Seth Moulton to speak in N.H., restarting buzz he may run for president
US Representative Seth Moulton will travel to New Hampshire in two weeks, according to people familiar with the planning of his visit.
The trip to the first-in-the-nation presidential primary state will likely restart buzz that the Salem Democrat is exploring a run for president.
Moulton, 40, will address the Bedford (N.H.) Democratic Committee on Feb. 2, at a time a host of Democrats are exploring bids for president.
Since Friday, four Democrats have made moves to run for president, including Representative Tulsi Gabbard of Hawaii and Senators Kirsten Gillibrand of New York and Sherrod Brown of Ohio. Former Housing and Urban Development Secretary Julian Castro officially entered the race Saturday and spent Tuesday night and Wednesday in New Hampshire. They join Senator Elizabeth Warren, who announced a couple weeks ago that she was exploring a presidential bid. Roughly two dozen names are being floated as potential candidates in the Democratic field.
Although Moulton has traveled to both Iowa and New Hampshire in the past two years, he has not been as closely watched as others eyeing the White House. Media organizations rarely name him to their list of prospective candidates.
Moulton is not expected to make any major announcements about a White House campaign during his trip.
Moulton spokesman Matt Corridoni said the congressman “is always happy to accept invitations to speak with Democratic groups, especially ones so close to home.
“This is an outstanding request from the Bedford Democrats and Seth is looking forward to chatting with them about what he hopes to achieve in our new Democratic House majority,” added Corridoni.
This will be Moulton’s first trip to any early presidential primary state since the November election.
While he said in December he was not interested in a long-rumored Democratic primary challenge to US Senator Ed Markey in 2020, he never ruled out a run for president.
In a meeting with The Boston Globe editorial board Monday, Moulton was directly asked three times if he would run for president. Each time he changed the subject.
“American government is shut down and Americans are not getting their paycheck,” Moulton replied to the first inquiry, before delving into voting irregularities in North Carolina and Georgia in the 2018 election.
When it was pointed out that he didn’t answer the question, Moulton responded: “No, look these are the things we should be talking about.”
And when he was asked about a timeline to make a decision, he said: “You’ve heard everything you need to know.”
Moulton’s potential interest in running for president follows a rough few months for him in Washington and in his district. He became the face of Democratic opposition to Nancy Pelosi’s bid for House Speaker. But he eventually backed down and voted for her on the House floor earlier this month.

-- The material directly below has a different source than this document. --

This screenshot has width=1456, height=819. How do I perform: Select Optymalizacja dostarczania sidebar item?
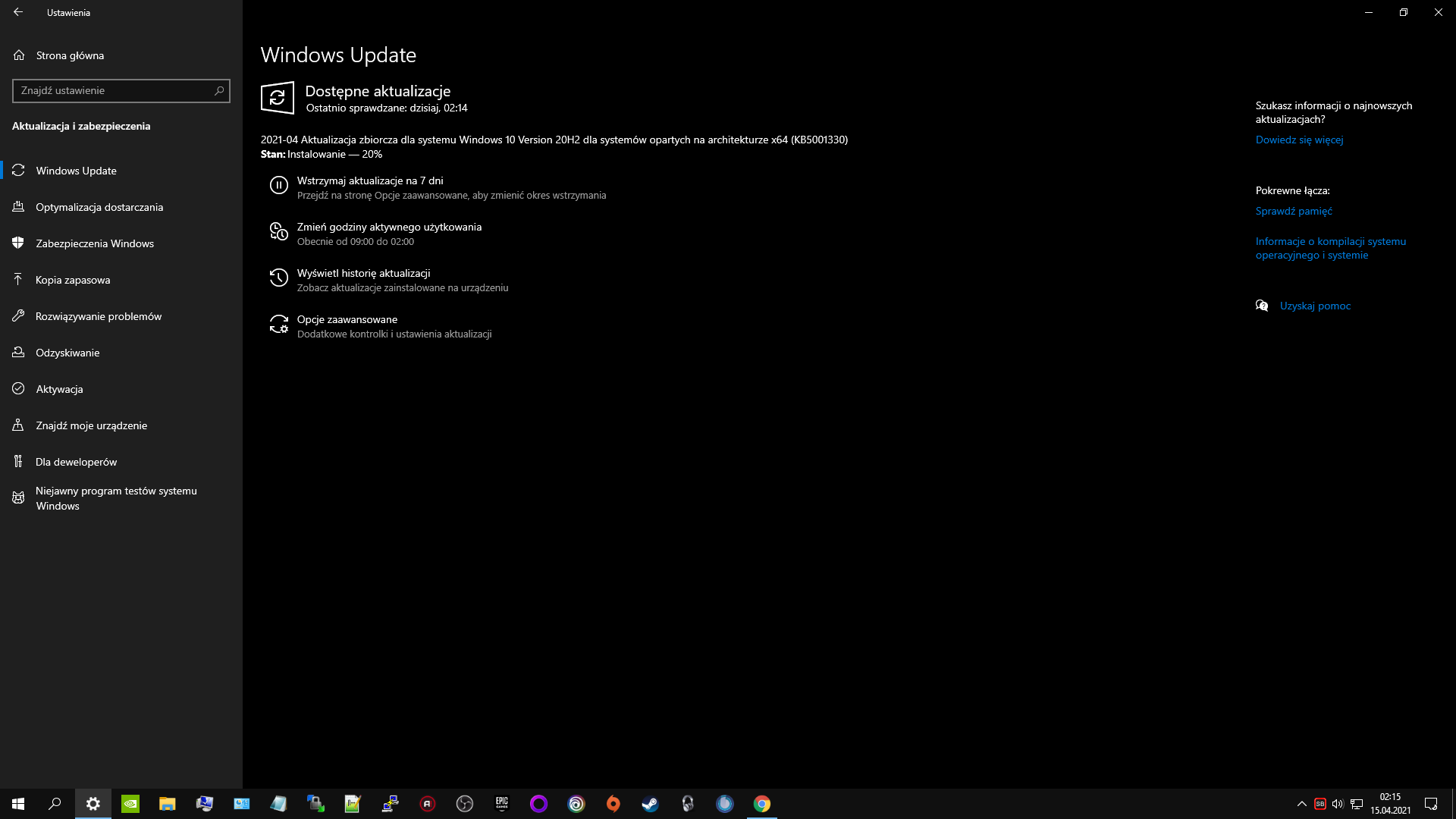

In the wake of his campaign against Pelosi — the first woman to hold the Speaker’s gavel — local activists indicated they were looking to challenge Moulton in the primary for his House seat in 2020.
That same backlash could damage his presidential hopes as well, according to some Democrats.
“It’s just not going to work,” said Boston-based Democratic strategist Mary Ann Marsh on Moulton potentially running for president. “In a Democratic primary for president or US Senate or his own re-election is going to have a problem with women voters because he opposed Nancy Pelosi the way he did.”
Pelosi’s office did not return a request to comment Wednesday on Moulton’s interest in the White House.
Moulton’s New Hampshire visit could shake up the region’s political donor circuit as Warren has already visited both Iowa and New Hampshire this month. In addition, former US secretary of state John Kerry, the 2004 Democratic nominee, still hasn’t ruled out running for president again in 2020.
In the Globe editorial board meeting, Moulton demurred on whether he was open to endorsing Warren, but said he thought “it is great” Warren was running and that they have a good relationship.
Ahead of the midterm election, Moulton was busy in New Hampshire. He visited a handful of times and had his political action committee boost local candidates like newly elected state Representative Matt Wilhelm, a 36-year-old Democrat from Manchester.
Wilhelm, who introduced Warren last weekend at her first event in the Granite State, said Moulton is a candidate who could catch on in the state.
“He has a career defined by service, and I think Democrats right now are really open-minded to hearing new voices,” said Wilhelm.